Saturday, September 8, 2007

Cherry tomatoes


9/7: Cherry tomatoes, oil on canvas panel, approx. 3x5 in. NFS

I got to thinking again about simplifying my colors, so I scraped off a few "in-betweens" that had been hanging out at the top of my palette too long, and rethought the overall arrangement. Not the simplest palette, but I'm proud I can keep within a dozen colors (how can I say good-bye to burnt sienna and cad. red light?). Here's my still-evolving evolving palette as of this painting:


From left:

flake white hue (I started playing with it recently; W&N) and titanium white (*)
cad. yellow medium (Gamblin)
yellow ocher (Williamsburg)
cad. red light (*)
cad. red medium (Gamblin)
alizarin crimson (*)
transp. oxide red (Rembrandt)
burnt sienna (Grumbacher)
burnt umber (Williamsburg)
cerulean blue (Gamblin)
ultramarine blue (*)
ivory black (W&N)
The greens are mixes, generally of yellow and ultramarine, so they begin life down in the main mixing area next to my mixed browns - which feels perfect to me, as in the natural world greens and browns are usually found together. I used to have a tube green up top, but found it unnecessary most times. The brown mess in the middle is my general coffee-mud made up of ocher, transp. oxide red and burnt umber, and lately has been the color I start laying out with.

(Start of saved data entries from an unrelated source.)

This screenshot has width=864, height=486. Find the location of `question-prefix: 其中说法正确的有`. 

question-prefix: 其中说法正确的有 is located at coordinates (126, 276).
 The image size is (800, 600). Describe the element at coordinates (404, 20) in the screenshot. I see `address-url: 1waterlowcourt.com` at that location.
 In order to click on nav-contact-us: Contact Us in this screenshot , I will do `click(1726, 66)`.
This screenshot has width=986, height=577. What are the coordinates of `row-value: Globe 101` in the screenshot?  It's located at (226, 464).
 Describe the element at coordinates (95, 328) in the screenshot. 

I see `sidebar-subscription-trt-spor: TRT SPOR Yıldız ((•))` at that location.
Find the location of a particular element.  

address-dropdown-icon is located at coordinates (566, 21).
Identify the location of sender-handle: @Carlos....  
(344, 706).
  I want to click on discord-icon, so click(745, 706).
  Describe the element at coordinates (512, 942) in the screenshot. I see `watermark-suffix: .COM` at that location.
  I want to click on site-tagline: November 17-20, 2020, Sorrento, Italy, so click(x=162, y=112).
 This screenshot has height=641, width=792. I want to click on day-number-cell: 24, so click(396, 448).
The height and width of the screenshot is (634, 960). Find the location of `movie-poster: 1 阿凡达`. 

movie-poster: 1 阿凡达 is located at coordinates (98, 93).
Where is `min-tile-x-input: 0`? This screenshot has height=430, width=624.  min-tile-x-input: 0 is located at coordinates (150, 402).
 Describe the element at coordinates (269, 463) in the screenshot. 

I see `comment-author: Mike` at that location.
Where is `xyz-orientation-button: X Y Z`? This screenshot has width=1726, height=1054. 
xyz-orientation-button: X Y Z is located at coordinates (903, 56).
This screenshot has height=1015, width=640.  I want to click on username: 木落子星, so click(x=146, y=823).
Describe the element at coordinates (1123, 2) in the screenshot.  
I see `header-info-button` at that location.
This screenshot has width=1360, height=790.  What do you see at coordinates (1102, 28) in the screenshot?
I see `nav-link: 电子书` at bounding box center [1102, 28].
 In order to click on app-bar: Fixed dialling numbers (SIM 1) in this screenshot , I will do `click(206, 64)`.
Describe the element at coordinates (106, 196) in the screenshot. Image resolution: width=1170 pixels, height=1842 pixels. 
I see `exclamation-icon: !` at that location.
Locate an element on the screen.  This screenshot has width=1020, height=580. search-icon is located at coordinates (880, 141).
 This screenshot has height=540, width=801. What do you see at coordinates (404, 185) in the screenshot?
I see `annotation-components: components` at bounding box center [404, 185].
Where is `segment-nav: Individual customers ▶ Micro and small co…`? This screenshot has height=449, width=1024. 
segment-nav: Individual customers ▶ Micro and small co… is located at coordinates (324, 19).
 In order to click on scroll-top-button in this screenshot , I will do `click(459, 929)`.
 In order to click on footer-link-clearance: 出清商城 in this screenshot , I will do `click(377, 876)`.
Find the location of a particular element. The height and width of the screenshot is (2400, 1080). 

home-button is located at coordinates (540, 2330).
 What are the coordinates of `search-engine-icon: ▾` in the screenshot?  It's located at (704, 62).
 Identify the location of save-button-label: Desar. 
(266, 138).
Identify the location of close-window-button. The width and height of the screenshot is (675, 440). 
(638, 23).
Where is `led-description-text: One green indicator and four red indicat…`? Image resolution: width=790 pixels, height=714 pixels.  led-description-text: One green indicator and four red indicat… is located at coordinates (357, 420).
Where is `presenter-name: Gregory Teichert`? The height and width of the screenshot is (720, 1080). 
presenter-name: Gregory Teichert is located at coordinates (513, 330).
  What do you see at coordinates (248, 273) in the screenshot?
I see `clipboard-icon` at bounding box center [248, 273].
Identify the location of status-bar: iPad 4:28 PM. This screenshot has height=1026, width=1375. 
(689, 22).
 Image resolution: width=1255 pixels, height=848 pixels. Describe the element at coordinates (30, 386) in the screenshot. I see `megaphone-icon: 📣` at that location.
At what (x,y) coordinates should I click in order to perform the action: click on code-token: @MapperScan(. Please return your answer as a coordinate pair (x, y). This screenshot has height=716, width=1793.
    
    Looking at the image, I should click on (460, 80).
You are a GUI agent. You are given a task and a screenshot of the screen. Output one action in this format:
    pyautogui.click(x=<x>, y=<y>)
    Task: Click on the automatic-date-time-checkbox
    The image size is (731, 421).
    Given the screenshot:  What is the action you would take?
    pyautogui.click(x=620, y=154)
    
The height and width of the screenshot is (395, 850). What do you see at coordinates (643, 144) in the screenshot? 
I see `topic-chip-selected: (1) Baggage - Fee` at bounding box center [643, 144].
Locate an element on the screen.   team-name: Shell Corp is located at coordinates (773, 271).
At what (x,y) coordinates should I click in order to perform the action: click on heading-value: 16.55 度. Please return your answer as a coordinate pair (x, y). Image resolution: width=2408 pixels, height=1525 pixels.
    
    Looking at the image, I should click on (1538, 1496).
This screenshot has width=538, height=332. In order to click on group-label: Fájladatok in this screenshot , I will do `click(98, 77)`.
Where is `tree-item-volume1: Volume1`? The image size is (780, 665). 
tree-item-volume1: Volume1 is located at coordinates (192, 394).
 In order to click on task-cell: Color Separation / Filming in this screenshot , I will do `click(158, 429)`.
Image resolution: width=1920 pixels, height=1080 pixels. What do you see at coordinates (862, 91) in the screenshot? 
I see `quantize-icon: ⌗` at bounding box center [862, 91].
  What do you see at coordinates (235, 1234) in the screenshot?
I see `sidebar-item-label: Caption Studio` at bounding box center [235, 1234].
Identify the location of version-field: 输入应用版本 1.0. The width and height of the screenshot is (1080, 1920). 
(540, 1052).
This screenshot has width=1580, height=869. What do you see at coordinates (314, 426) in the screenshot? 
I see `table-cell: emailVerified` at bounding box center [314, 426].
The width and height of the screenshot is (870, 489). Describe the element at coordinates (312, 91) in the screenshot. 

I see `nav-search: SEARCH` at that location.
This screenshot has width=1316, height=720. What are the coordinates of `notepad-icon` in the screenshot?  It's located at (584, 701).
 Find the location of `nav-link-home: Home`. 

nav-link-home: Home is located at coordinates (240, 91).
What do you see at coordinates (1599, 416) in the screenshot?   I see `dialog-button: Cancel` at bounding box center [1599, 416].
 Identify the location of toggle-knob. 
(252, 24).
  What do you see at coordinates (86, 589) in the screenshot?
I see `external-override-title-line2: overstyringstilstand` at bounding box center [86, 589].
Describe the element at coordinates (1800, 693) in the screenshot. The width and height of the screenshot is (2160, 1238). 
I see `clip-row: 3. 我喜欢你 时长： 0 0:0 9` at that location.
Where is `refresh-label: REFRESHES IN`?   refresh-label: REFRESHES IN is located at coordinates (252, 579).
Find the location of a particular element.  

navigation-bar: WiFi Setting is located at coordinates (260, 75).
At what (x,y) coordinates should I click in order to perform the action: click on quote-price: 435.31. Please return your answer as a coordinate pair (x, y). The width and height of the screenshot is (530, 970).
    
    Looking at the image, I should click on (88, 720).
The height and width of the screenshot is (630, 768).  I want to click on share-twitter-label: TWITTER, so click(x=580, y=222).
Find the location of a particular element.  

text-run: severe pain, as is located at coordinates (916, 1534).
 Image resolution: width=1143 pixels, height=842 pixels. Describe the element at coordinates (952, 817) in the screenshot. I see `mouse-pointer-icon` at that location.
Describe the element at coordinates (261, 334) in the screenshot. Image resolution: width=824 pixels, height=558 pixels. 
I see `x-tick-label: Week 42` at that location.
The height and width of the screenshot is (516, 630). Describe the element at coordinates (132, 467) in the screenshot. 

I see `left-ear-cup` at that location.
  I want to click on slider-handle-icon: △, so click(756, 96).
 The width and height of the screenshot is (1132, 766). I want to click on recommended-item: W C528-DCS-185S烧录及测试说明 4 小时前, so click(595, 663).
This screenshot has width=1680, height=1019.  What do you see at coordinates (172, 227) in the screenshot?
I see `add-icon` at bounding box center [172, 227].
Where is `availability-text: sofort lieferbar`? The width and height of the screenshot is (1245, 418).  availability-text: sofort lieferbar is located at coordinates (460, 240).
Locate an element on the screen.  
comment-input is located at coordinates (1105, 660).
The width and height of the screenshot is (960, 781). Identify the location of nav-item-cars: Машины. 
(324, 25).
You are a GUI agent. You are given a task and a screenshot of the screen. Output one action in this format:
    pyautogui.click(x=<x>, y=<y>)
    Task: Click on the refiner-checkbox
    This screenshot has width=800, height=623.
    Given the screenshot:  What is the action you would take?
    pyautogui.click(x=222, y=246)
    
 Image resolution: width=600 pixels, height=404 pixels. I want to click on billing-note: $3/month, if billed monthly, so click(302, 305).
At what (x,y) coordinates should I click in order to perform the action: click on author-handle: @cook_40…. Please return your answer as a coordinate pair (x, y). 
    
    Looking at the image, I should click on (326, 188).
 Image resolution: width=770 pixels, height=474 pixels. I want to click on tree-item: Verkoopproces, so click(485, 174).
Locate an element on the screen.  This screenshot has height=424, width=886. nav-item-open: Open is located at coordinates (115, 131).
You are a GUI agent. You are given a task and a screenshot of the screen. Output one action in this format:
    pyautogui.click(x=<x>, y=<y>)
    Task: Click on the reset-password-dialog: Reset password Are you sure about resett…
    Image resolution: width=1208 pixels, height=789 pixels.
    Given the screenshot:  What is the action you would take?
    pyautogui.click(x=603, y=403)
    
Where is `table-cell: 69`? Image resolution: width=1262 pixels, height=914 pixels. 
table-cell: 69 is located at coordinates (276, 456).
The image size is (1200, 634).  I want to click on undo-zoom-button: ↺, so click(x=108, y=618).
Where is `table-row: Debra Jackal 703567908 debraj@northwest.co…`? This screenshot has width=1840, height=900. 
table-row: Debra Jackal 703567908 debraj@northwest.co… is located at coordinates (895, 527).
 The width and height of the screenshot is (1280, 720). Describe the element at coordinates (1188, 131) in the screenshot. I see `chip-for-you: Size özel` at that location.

The palette itself is a glass piece that I've had since school, and which has a manila folder on the backside right now. It used to have brown paper taped to the back to mix my colors against, but I realized it made little sense when I didn't always start my paintings with middle- to dark-value brownish grounds. In one of the tin cups is a 1:1:1 mix of stand oil, turpentine and damar, which has been pretty comfortable for me but I'd like to experiment more.

*Brands I'd rather not name. The other brands aren't all my preferred ones, but may have been influenced by what money I had.